--- PROVIDED INFORMATION ---

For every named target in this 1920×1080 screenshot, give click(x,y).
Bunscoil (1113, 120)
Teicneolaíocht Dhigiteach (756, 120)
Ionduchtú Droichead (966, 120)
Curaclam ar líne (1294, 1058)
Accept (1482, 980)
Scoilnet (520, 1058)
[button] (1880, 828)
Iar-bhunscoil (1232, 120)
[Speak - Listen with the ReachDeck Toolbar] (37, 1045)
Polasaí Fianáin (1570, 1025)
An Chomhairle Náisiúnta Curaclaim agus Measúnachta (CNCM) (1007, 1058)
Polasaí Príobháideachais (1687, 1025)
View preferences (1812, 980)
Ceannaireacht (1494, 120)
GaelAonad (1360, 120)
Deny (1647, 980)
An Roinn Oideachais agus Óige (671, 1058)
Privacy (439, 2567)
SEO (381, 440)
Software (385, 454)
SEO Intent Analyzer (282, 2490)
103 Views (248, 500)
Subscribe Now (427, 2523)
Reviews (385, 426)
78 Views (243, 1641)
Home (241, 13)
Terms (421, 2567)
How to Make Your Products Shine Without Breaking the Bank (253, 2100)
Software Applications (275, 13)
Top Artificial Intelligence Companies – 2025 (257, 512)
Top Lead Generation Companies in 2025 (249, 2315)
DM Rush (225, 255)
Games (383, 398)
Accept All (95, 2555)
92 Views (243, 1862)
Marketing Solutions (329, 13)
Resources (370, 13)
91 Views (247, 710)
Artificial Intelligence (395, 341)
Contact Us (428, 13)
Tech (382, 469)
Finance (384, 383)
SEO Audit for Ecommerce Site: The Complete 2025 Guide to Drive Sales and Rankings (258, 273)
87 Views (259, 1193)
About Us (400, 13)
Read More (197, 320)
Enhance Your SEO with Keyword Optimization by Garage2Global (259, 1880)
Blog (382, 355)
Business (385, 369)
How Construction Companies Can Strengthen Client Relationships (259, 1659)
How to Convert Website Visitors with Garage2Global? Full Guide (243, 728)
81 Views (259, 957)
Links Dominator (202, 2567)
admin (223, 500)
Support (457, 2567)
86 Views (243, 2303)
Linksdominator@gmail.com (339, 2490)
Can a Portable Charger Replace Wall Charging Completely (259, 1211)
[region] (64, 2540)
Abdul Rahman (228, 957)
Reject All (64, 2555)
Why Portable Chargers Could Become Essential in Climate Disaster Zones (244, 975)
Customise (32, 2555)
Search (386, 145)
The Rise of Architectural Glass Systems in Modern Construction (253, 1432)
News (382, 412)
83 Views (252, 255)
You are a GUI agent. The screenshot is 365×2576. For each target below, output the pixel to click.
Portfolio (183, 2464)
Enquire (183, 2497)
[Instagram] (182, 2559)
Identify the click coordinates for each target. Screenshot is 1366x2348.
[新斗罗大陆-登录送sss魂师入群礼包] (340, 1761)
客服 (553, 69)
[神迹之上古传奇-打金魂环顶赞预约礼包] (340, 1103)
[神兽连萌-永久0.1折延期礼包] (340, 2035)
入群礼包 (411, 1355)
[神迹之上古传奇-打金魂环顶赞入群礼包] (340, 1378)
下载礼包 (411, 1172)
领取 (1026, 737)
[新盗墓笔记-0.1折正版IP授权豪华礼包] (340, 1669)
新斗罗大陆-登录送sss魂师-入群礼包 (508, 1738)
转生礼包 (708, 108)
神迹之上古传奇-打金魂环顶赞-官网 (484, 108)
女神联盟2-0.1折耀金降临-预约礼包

---

INSTRUCTIONS TO FOLLOW -> Repeat only the lines starting at the one that contains "You are a GUI" and ending at the last line above, exactly as written.

FINISHED TASK ->
You are a GUI agent. The screenshot is 365×2576. For each target below, output the pixel to click.
Portfolio (183, 2464)
Enquire (183, 2497)
[Instagram] (182, 2559)
Identify the click coordinates for each target. Screenshot is 1366x2348.
[新斗罗大陆-登录送sss魂师入群礼包] (340, 1761)
客服 (553, 69)
[神迹之上古传奇-打金魂环顶赞预约礼包] (340, 1103)
[神兽连萌-永久0.1折延期礼包] (340, 2035)
入群礼包 (411, 1355)
[神迹之上古传奇-打金魂环顶赞入群礼包] (340, 1378)
下载礼包 (411, 1172)
领取 (1026, 737)
[新盗墓笔记-0.1折正版IP授权豪华礼包] (340, 1669)
新斗罗大陆-登录送sss魂师-入群礼包 (508, 1738)
转生礼包 (708, 108)
神迹之上古传奇-打金魂环顶赞-官网 (484, 108)
女神联盟2-0.1折耀金降临-预约礼包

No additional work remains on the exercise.